(Passage for review)
There is also the issue of the European Court of Justice. Everyone is kind of talking around the issue but it is part of our remit here. Our position must be that Ireland needs to be sorted first before the trade element is done. It also must be our position that Northern Ireland remains under the jurisdiction of the European Court of Justice, no matter what the British Government or Westminster decides to do in terms of pulling it out of it. While Britain might leave, Northern Ireland should remain. That is part of our negotiating position. In the absence of that, EU citizens in Northern Ireland, of whom there are many hundreds of thousands, would have no access to justice under EU law.

Professor Christopher McCrudden

I thank the Senators for their thoughtful and testing questions. I will go through them sequentially.

Senator McDowell raised four issues. The first was the modalities of how we would reach an agreement, and the structure and form of such an agreement. I tend to agree with him that some form of treaty-based, specific agreement for the island of Ireland and its relations with Northern Ireland and with the EU would be a sensible way forward. I am perhaps less immediately optimistic than the Senator that this would escape consideration by the court of justice, not least because, as he will have seen, in the last few weeks the court of justice has reviewed a trade agreement and has found part of it to be in violation. Prior to that, the court of justice had been mightily exercised about retaining jurisdiction over the interpretation of EU law, which of course would require jurisdiction over any treaty of that kind. I am with the Senator half way, in that I agree it would be a necessary mechanism, but I am not convinced it would escape the court of justice.

Senator McDowell's second point was about the common travel area, which he does not see as a major problem. The common travel area as I understand it dates from about 1923. It has gone through various forms and iterations. Its most recent iteration is a non-legally binding statement that is published, unlike most of the previous common travel area agreements. I am stating the obvious in saying that each of those agreements took place in a context in which both the United Kingdom and Ireland were outside the EU and therefore EU law did not apply, or they were both inside the EU and thus both bound by its law. The unique circumstance is now possibly of the common travel area seeking to operate with one party in the EU and bound by EU rules while the other is not. We do not have a precedent for that.
(End Passage for review)
(Material supplied)
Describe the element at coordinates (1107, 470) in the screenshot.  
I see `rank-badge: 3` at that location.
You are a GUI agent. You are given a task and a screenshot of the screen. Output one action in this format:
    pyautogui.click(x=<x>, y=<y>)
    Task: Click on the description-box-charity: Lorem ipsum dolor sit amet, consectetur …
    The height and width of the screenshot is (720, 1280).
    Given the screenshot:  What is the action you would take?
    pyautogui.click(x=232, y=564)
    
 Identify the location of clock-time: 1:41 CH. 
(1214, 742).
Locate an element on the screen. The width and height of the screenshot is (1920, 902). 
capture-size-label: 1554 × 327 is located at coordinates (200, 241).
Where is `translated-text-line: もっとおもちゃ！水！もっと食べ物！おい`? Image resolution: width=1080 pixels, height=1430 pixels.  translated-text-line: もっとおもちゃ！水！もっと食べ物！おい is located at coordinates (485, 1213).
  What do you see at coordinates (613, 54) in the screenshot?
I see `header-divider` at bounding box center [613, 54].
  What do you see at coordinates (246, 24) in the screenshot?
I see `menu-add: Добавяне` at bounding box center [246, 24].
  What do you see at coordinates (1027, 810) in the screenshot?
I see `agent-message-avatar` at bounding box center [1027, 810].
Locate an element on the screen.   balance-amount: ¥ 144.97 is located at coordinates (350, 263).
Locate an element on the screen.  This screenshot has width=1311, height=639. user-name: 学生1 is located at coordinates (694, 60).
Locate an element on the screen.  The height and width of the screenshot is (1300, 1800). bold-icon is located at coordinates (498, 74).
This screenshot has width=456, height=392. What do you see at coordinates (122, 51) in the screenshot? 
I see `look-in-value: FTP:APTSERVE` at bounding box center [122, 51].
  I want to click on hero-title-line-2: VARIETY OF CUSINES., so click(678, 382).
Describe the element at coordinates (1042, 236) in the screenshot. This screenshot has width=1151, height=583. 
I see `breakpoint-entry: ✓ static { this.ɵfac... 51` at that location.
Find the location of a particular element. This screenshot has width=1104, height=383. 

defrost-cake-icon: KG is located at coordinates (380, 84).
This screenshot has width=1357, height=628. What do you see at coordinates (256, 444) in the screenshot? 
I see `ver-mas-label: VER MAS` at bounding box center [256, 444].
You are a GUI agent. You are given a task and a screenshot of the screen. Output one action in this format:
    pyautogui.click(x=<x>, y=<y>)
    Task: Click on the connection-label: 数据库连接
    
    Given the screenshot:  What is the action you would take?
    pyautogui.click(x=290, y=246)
(End Material supplied)
Task requirements:
**A)** According to the transcript, from about what year does the common travel area date?
**B)** Set down the part of the transcript that begins at the words "There is also" and stops after "under EU law.", with no changes.

Responses per task:
**A)** About 1923.

**B)**
There is also the issue of the European Court of Justice. Everyone is kind of talking around the issue but it is part of our remit here. Our position must be that Ireland needs to be sorted first before the trade element is done. It also must be our position that Northern Ireland remains under the jurisdiction of the European Court of Justice, no matter what the British Government or Westminster decides to do in terms of pulling it out of it. While Britain might leave, Northern Ireland should remain. That is part of our negotiating position. In the absence of that, EU citizens in Northern Ireland, of whom there are many hundreds of thousands, would have no access to justice under EU law.